TEXT SEGMENT
## BEGIN
Deerbrook Mall is a shopping mall in Deerfield, Illinois. Located on 47.45 acres, its anchor stores are Hobby Lobby, Jewel Osco, and Bed Bath & Beyond. Former anchors include Best Buy, Bally Total Fitness, Old Country Buffet, Blockbuster Video, GameStop, Office Max, Sports Authority, TJ Maxx, Venture, Wonder, The Great Indoors, and Art Van Furniture. The mall is located on Waukegan Road, north of the Edens Spur and south of Lake Cook Road.

History 
In 1970, 30 acres of land were purchased from Louis Werhane, a local farmer, with the plan to develop it into a mall. Primary construction was completed in 1971, with the mall's name being chosen by the winner of a drawing. The name is a combination of the two towns which the mall primarily serves: Deerfield and Northbrook.

Originally the internal theme of the mall was of a communal street scene with street lamps and water fountains featuring brass frogs and other sculptures of aquatic marine life. Sunken communal seating areas contributed to the small-town Main Street-like feel. The floor is mostly made of heavily lacquered-over red and brown bricks.

Venture, the now-defunct retail chain, was a ten-year tenant in the mall. Previous to Venture, the space housed a Turn Style store. Venture closed and vacated the space in January 1989. Other large retailers who vacated the mall, primarily as a result of the economic failure and reduction of the chains themselves, include Service Merchandise, Spiegel Outlet, John M. Smyth's Homemakers, and Montgomery Ward. Marshalls originally occupied the interior space,  hosting T.J. Maxx. Montgomery Ward also operated an auto repair and tire facility in a separate outbuilding immediately southeast of the main mall, built in 1986 and last occupied by Bally Total Fitness, and closed in the summer of 2012 the building was eventually torn down.    

Best Buy, which occupied the former Spiegel space, closed in 2012. The former Best Buy space became a Hobby Lobby in 2015. The former Service Merchandise space was later, briefly occupied by The Great Indoors, and then for three months  by a local children's superstore called Wonder!. In 2014, TJ Maxx, the last remaining tenant of the interior mall, announced that it would be relocating.

Deerbrook Mall formerly housed a four-screen General Cinema movie theater, which opened months after the mall's opening as a twin (a two-screen) during an expansion. Two auditoriums were added in the 1980s. The theater closed in 2001  amid the company's bankruptcy and never re-opened.
## END
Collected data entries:
## BEGIN
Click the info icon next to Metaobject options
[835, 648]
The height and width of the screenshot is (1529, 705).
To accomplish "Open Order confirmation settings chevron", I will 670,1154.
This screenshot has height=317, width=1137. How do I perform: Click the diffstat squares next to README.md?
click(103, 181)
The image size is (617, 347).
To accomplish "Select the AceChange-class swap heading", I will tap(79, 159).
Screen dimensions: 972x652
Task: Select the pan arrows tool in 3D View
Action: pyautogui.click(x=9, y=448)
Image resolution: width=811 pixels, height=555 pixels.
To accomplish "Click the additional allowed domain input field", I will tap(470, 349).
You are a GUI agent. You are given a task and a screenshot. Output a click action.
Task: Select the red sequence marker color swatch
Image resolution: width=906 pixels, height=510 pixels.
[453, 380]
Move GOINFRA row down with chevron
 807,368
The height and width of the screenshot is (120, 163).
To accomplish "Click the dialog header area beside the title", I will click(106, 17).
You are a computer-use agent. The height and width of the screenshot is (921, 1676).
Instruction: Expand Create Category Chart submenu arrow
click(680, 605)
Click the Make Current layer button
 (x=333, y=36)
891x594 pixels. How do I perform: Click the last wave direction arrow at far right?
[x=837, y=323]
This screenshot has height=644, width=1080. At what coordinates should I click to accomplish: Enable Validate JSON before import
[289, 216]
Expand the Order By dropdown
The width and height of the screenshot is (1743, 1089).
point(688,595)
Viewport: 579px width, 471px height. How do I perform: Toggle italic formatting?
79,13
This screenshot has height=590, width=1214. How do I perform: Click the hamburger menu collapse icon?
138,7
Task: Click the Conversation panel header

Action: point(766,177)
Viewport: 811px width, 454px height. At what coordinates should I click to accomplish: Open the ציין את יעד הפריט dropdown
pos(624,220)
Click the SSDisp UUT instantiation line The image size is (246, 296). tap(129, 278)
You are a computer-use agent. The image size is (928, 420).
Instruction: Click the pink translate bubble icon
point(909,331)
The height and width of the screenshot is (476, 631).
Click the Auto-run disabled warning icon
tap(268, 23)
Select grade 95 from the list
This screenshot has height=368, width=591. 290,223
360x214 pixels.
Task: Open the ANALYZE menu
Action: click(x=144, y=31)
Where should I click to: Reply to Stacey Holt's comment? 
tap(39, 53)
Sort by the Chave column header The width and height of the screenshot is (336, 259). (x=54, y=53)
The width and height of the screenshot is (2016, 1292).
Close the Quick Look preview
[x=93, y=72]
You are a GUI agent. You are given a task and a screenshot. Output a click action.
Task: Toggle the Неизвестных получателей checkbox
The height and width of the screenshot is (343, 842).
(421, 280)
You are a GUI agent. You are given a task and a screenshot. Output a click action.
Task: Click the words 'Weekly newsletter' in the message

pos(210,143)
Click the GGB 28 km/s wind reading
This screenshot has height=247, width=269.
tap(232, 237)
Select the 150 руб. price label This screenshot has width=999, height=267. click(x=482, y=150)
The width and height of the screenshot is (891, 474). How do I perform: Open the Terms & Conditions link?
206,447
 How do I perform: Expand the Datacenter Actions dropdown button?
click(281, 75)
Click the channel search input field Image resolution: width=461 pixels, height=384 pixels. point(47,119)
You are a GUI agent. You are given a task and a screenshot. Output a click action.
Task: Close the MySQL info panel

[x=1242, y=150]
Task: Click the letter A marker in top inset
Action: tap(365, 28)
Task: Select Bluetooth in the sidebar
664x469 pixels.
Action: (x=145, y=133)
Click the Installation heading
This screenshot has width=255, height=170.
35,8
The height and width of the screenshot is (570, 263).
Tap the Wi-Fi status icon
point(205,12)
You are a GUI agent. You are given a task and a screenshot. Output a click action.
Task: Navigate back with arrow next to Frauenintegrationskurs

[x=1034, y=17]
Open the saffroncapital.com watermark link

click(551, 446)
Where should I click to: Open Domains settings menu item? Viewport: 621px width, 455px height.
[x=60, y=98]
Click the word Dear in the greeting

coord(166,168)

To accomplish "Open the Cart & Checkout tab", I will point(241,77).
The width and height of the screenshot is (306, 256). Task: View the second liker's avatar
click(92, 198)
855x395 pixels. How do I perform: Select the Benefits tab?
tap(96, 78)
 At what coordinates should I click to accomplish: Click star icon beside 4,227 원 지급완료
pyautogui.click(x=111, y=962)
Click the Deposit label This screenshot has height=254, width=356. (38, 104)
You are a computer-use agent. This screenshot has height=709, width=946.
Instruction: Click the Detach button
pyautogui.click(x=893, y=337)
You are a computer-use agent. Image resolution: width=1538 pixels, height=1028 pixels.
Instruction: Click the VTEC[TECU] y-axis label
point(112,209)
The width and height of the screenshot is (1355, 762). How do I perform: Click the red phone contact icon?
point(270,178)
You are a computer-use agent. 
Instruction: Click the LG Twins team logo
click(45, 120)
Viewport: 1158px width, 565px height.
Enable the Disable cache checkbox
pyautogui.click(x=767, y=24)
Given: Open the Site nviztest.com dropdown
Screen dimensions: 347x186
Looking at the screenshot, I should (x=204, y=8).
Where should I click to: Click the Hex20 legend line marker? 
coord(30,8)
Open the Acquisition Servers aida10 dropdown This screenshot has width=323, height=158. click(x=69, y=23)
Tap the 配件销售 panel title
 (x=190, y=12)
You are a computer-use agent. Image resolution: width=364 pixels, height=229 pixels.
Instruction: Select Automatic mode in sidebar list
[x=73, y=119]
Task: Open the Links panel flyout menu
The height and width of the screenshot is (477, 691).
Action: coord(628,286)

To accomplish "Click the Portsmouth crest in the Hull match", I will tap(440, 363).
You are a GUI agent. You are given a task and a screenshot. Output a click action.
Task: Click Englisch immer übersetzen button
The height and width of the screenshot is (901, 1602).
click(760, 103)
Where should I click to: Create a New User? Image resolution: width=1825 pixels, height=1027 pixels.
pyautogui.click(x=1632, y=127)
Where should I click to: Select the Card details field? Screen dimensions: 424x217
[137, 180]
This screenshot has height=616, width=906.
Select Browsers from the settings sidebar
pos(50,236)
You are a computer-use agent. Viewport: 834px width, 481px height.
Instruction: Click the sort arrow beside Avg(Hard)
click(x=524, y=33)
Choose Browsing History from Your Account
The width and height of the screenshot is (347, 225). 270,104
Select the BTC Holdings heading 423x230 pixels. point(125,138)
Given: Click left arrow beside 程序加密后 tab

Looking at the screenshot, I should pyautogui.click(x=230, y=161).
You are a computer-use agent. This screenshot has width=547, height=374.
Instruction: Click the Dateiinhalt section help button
## END
TASK GOAL
What comes next in the Deerbrook Mall text? Write the continuation, starting right after its final sentence.

RESPONSE TO THIS TASK
In 2017, the theater, store fronts, mall interior and Ulta Beauty were demolished to make way for new construction between Hobby Lobby, south and Art Van Furniture, north. Sports Authority had closed their store as part of the chain's bankruptcy in 2016. Art Van Furniture   opened Wednesday December 13, 2017, in the former Sports Authority location. Office Max closed on Saturday, December 16, 2017.

On March 5, 2020, it was announced that Art Van Furniture would be closing as Art Van prepares to file for Chapter 11 Bankruptcy and plans to close all locations.

1994 fire 
In May 1994, a fire broke out in the Bed, Bath, and Beyond store. 12 separate town's fire departments and the Northern Illinois Police Alarm System responded to the blaze, which began on the loading dock and spread to the interior of the store, damaging merchandise and the interior ceiling.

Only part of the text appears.